[Extracted records]
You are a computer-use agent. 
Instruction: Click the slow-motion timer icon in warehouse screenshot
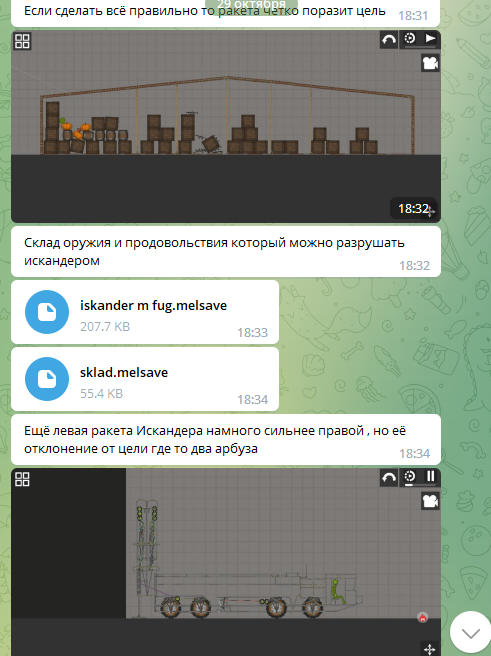point(410,39)
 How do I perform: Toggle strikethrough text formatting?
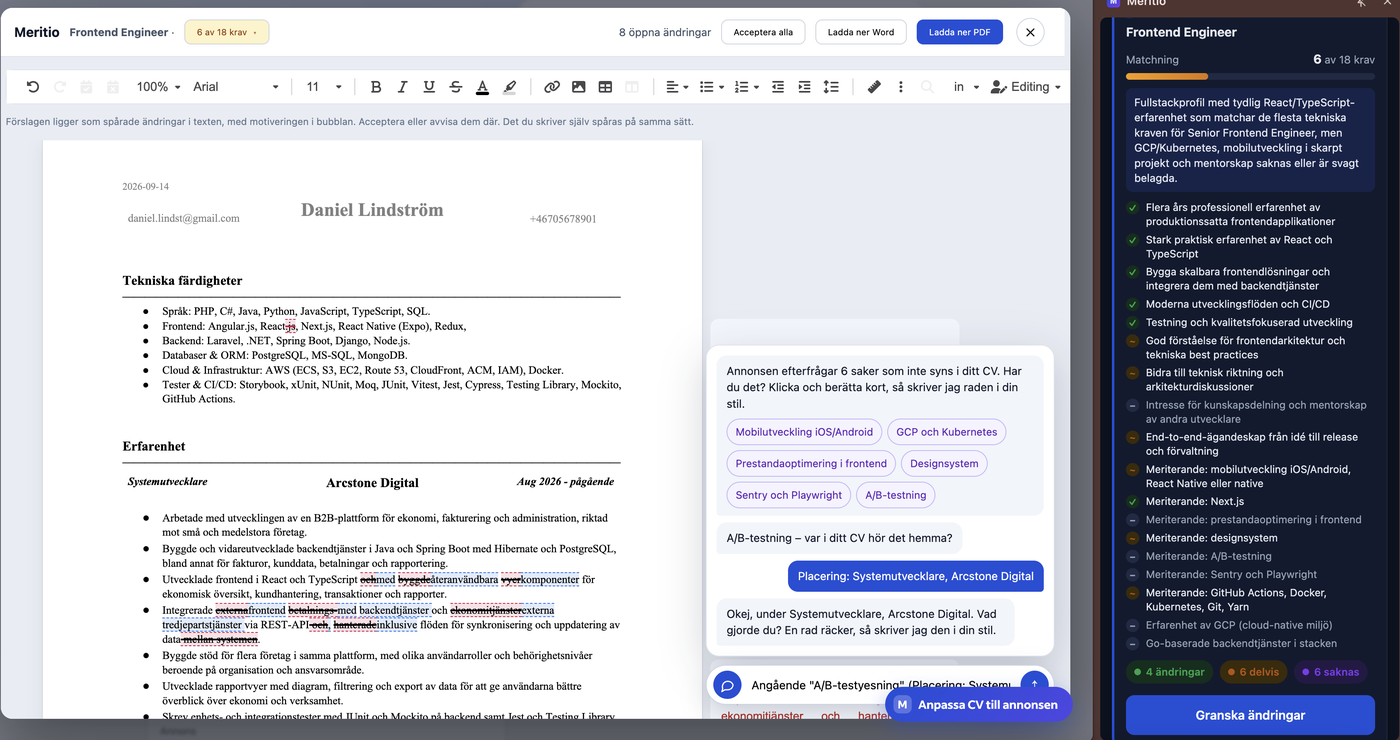click(x=456, y=87)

## WHAT IS BEING ASKED
Your answer must be an exact repeat of all the records, minus the pictures.

## SOLVED PROBLEM
You are a computer-use agent. 
Instruction: Click the slow-motion timer icon in warehouse screenshot
point(410,39)
 How do I perform: Toggle strikethrough text formatting?
click(x=456, y=87)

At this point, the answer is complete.